Les risques pour les utilisateurs : addiction, pertes, données, absence de recours
Les plateformes de paris agréées en France sont soumises à des obligations : vérification de l’âge et de l’identité, lutte contre le jeu des mineurs, dispositifs de modération, prévention du jeu excessif, auto-exclusion, contrôle par le régulateur, lutte contre la fraude et le blanchiment. Ces contraintes peuvent paraître lourdes, mais elles existent pour une raison simple : le jeu d’argent n’est pas un produit numérique comme un autre.
Sur une plateforme non autorisée, le joueur peut se retrouver sans garantie sérieuse en cas de non-paiement des gains, de litige, de piratage, de manipulation, de fermeture de compte ou de fuite de données personnelles. Le risque est encore plus élevé lorsque l’accès passe par des crypto-actifs, des stablecoins ou des portefeuilles numériques difficiles à comprendre pour un public non averti.
Il y a aussi le risque psychologique. Les marchés prédictifs donnent souvent l’illusion de compétence : on croit miser parce qu’on “sait” lire l’actualité, parce qu’on suit la politique américaine, parce qu’on comprend la Fed, parce qu’on a vu une vidéo convaincante. Mais l’utilisateur reste exposé à une mécanique de pari : fréquence élevée, événements permanents, gains visibles, pertes diluées, possibilité de se refaire, excitation du temps réel. C’est exactement le cocktail que les régulateurs surveillent dans les jeux d’argent en ligne.

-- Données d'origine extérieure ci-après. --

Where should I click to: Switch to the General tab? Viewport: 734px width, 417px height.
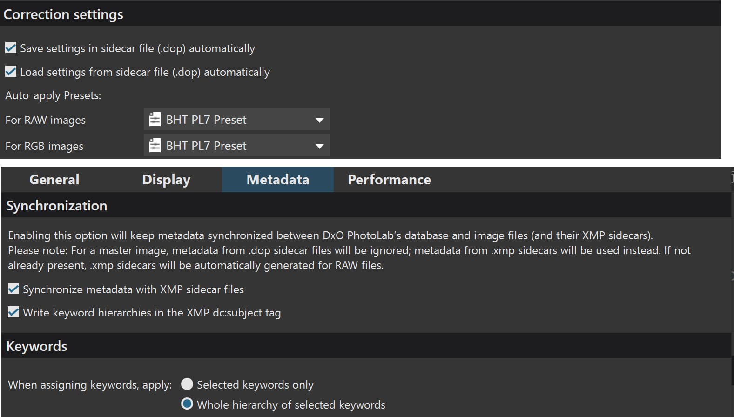[54, 180]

Le vrai scandale : vendre du pari comme de l’information
Le cas Polymarket pose une question qui dépasse une seule entreprise. L’économie numérique adore rebaptiser les vieux risques avec des mots neufs. Un pari devient un “marché prédictif”. Un casino devient une “plateforme d’information”. Une publicité devient du “contenu créateur”. Une mise en scène devient une “expérience utilisateur”. Et le consommateur, lui, se retrouve à naviguer entre finance, jeu, influence et divertissement sans toujours savoir dans quel régime de protection il se trouve.
C’est précisément cette confusion qui devrait inquiéter. Les marchés prédictifs peuvent avoir un intérêt intellectuel. Ils peuvent parfois produire des signaux. Mais dès qu’ils sont promus par des influenceurs montrant des gains faciles — a fortiori si ces gains sont simulés — le discours de la transparence devient suspect.
Polymarket affirme vouloir maintenir des marchés justes et transparents et revoir ses contenus promotionnels. Très bien. Mais le mal est déjà fait : dans un secteur qui prétend mesurer la confiance du public, la confiance est aussi le premier actif à perdre.
Pour les médias, les régulateurs et les utilisateurs européens, l’affaire doit servir d’avertissement. Les plateformes de prédiction ne sont pas seulement une innovation de plus dans la galaxie crypto. Elles sont peut-être le nouveau front du pari en ligne : plus viral, plus politique, plus financier, plus difficile à encadrer. Et si leur croissance repose sur des vidéos de gains fabriqués, il ne faut plus parler de sagesse des foules. Il faut parler d’une industrie de la croyance, organisée pour faire miser.